Potato ‘n Eggs Bene-chick Offers Healthy Spin on a Classic Breakfast Dish
The New Year is here and so are the inevitable healthy-eating resolutions. But in the post-holiday haze, it’s important to remember that healthy eating doesn’t have to be full of rules and lacking in fun! The trick to nurturing the new you is finding smart cooking solutions that offer healthy takes on everyday favorites while keeping flavor intact.
A prime example? Hungry Girl Lisa Lillien’s easy twist-on-the-traditional Eggs Benedict dish. This brunch-worthy recipe, dubbed Potato ‘n Eggs Bene-chick, is packed with flavor and protein and is designed to nurture both New Year’s resolutions and taste buds alike. They say breakfast is the most important meal of the day: With Hungry Girl’s healthy take on this morning classic, you now have the perfect excuse to start your day—and your year—off right.
Instead of the classic toast or English muffin, the lovely layers of poached egg, spinach, and Canadian bacon are perched on top of naturally fat-free yellow potato slices. And, to rein in that hearty hollandaise, Lillien created a slimmed-down version of the sauce with a simple mix of light mayo, butter, and fresh lemon juice for a bit of a flavor twist.
Smart substitutions—like potatoes—are what healthy eating is all about. You can feel good about including potatoes in your diet because one medium-size (5.3 ounce) skin-on potato contains just 110 calories per serving, boasts more potassium (620g) than a banana (450g), provides almost half the daily value of vitamin C (45 percent), and contains no fat, sodium, or cholesterol.
Inspired by Hungry Girl’s creative and guilt-free potato recipe? Hungry Girl and the USPB invite you to enter the Guilt-Free Potato Goodness recipe contest on the Potatoes, Taters & Spuds Facebook page.

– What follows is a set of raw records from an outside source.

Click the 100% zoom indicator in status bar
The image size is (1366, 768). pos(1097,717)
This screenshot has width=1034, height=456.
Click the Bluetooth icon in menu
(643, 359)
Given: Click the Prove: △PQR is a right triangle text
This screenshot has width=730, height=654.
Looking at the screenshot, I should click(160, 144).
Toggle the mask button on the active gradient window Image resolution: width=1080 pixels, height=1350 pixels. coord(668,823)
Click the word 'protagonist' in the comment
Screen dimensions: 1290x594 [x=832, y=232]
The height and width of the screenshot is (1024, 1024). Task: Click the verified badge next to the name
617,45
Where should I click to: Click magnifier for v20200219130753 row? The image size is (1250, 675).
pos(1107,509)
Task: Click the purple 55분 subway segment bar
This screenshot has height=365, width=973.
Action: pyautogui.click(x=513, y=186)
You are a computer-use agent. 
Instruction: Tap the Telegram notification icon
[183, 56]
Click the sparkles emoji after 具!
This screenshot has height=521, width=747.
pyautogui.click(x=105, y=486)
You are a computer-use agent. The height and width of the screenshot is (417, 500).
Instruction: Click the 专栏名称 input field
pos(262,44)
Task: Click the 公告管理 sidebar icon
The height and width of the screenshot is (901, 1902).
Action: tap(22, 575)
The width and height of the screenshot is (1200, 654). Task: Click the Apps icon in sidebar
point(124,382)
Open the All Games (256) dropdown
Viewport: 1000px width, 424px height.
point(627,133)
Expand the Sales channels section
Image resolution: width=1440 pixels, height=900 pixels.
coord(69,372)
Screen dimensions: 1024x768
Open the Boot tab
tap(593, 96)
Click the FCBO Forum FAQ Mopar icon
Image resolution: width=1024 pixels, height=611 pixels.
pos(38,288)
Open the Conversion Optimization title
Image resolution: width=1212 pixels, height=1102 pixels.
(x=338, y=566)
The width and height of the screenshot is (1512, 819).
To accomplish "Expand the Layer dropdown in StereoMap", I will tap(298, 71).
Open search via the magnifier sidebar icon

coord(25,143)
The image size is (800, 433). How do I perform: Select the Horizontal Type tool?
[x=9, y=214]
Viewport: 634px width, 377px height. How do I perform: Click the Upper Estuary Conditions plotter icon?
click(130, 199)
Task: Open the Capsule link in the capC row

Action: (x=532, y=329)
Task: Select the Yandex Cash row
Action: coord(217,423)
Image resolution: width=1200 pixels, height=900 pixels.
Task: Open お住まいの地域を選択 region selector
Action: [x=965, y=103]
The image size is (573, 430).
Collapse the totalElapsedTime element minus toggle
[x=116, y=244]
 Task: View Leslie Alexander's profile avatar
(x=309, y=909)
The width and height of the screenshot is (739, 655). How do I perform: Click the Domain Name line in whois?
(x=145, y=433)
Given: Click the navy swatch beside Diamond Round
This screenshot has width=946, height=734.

Simply submit your original mouth-watering and guilt-free potato recipe for the chance to win a trip for two to Los Angeles and a meet-and-greet with Hungry Girl Lisa Lillien at her brand-new Hungryland headquarters and test kitchen! Enter the contest by March 28, 2014. Click here for official contest rules.
Visit www.potatogoodness.com to learn more about Hungry Girl’s love for potatoes and to find hundreds of healthy and creative potato recipes. You can also sign-up to receive the US Potato Board’s weekly recipe email to receive a new recipe in your email in-box each week.
Potato ‘n Eggs Bene-chick
Prep time: 10 minutes
Cooking time: 30 minutes
6 ounces yellow potato, cut into 1/4-inch slices
1 teaspoon white vinegar
Dash each of salt and black pepper
One 1/2-ounce slice Canadian bacon
2 cups roughly chopped spinach leaves
1 large egg
1/2 teaspoon light whipped butter or light buttery spread
1 tablespoon light mayonnaise
1/4 teaspoon lemon juice
Preheat oven to 375 degrees. Spray a baking sheet with nonstick spray.
Lay potato slices on the baking sheet. Bake for 10 minutes. Flip potato slices. Bake until tender and lightly browned, about 10 more minutes.
Meanwhile, fill a medium pot with 3 inches of water. Add vinegar, and bring to a low boil.
Transfer potato slices to a plate, and season with salt and pepper. Cover to keep warm.
Bring a skillet sprayed with nonstick spray to medium heat. Cook Canadian bacon until slightly browned and crisp, about 1 minute per side. Place Canadian bacon over potato slices. Add spinach to the skillet, and cook and stir until just wilted, about 1 minute. Place over Canadian bacon, and re-cover to keep warm.
Crack egg into a small bowl. Reduce heat on the boiling water to low, and give the water a stir. Immediately and gently add egg to the water, and cook until egg white is mostly opaque, 3 – 5 minutes. Using a slotted spoon, carefully transfer egg to a layer of paper towels to soak up any excess water.
To make the sauce, place butter in a small microwave-safe bowl and microwave until melted, about 5 seconds. Add mayo, lemon juice, and 1 teaspoon water. Stir until uniform.
Lay poached egg over the spinach, top with sauce, and enjoy!
Nutritionals per serving: 285 calories, 10.5g fat, 550mg sodium, 34g carbohydrates, 5g fiber, 14g protein.